Malumunuz, şiddet her yerde kol geziyor.
İnsanlar birbirini dinlemeden, derdini düzgün anlatmadan, kafa-göz dalıyor. Küfür ediyor, kavga çıkarıyor. Çoğunun tartışmalarında artık silahlar konuşuyor.
Önceki akşam da, Halit Ergenç sanki tüm bu kaosa bir ders verircesine; "Nazik bir üslupla nasıl konuşulur, nasıl dert anlatılır, nasıl o derde derman bulunur”un dersini verdi.
Kısa ama çok anlamlı bir andı.
Halit Ergenç, çocukları ve onların arkadaşlarıyla birlikte Guns N’ Roses konserine gidiyor. O esnada, gazeteciler haliyle fotoğraf çekiyor. Ve Halit Ergenç o anda, sadece şunu söylüyor: "Onlar henüz 18 yaşında değiller, böyle bir şeyi kabul edemem” diyor.
Ve çocuklarının, arkadaşlarının fotoğraflarının silinmesini rica ediyor.
Kısa bir an ve Halit Ergenç;
Bağırmıyor.
Kızmıyor.
Küfür etmiyor.
Gazeteciyi aşağılamıyor.
“Sen benim kim olduğumu biliyor musun?” demiyor.
Sadece nazik bir dil ve üslupla, son derece kontrollü bir ses tonuyla konuşuyor.
Çünkü konuşabilmek ile konuşmayı bilmek arasında fark var. Ve ne yazık ki çoğu insan bu bilmiyor.

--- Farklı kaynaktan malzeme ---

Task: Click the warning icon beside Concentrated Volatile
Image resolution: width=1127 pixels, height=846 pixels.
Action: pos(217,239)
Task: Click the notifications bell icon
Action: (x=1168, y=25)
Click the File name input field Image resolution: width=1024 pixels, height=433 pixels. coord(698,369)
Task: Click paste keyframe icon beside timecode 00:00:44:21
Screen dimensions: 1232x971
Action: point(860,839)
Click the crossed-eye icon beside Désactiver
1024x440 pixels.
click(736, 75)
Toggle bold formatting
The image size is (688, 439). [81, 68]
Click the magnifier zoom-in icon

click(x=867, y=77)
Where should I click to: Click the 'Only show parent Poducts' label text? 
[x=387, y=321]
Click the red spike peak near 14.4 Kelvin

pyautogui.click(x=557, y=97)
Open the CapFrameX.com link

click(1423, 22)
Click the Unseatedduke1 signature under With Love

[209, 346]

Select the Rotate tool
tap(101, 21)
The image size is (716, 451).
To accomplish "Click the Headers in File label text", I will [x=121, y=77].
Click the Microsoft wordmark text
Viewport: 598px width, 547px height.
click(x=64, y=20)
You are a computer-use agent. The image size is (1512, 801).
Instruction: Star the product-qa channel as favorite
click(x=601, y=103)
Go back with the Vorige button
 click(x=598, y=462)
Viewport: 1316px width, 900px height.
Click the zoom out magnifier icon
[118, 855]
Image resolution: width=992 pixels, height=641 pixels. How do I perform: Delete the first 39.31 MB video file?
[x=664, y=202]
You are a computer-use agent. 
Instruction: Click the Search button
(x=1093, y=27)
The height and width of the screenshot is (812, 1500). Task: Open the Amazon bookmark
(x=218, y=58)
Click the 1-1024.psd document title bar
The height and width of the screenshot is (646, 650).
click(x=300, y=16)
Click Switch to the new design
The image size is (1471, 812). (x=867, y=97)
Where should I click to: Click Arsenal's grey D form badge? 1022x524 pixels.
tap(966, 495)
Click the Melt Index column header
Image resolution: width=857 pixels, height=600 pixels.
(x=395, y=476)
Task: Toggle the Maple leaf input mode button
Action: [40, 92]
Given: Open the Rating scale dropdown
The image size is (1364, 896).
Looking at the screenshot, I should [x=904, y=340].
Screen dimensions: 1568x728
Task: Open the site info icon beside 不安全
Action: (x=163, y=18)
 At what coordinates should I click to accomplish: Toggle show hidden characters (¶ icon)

Halit Ergenç’in bu tavrı, inşallah çoğu insana ders olur. Çünkü insanlar birbirinden bir şey ister, söylerken bile rica etmiyor. Ya da birini kırdığında bunu fark etmeden üstünde tepiniyor.
Maalesef son yıllarda
- Nezaketi.
- Saygıyı.
- Konuşabilmeyi.
- Dinlemeyi.
- Affedici olmayı.
- Empati kurabilmeyi.
- Hoşgörülü olmayı.
- Anlamaya çabalamayı.
- Sabretmeyi.
- Alçakgönüllü olmayı.
- Paylaşmayı.
- Teşekkür edebilmeyi.
- Özür dileyebilmeyi.
- Samimiyeti.
- Dürüstlüğü.
- Vefayı.
- Sadeliği.
- Sessizliğin gücünü.
- Göz teması kurmayı.
- Kalpten gelen bir “nasılsın?” demeyi…
Unuttuk. Unutuldu...
Bu yüzdendir ki, Halit Ergenç'in üslubu
Son yıllarda yaşanan, saygısız, sevgisiz günlerde ilaç gibi geldi. Gerçekten çok kıymetliydi.
Tabii alabilene…
Tabii anlayabilene…
***
Kırdığınız insanları da fark edin
Bazı dostluklar vardır…
Öyle kolay kolay bitmez sanırsın. Ya da bir taraf öyle sanır. İşte ben hep o bitmeyecek sanan tarafım. Çünkü, bazı dostluklara fazlasıyla kredi tanıyanlardanım.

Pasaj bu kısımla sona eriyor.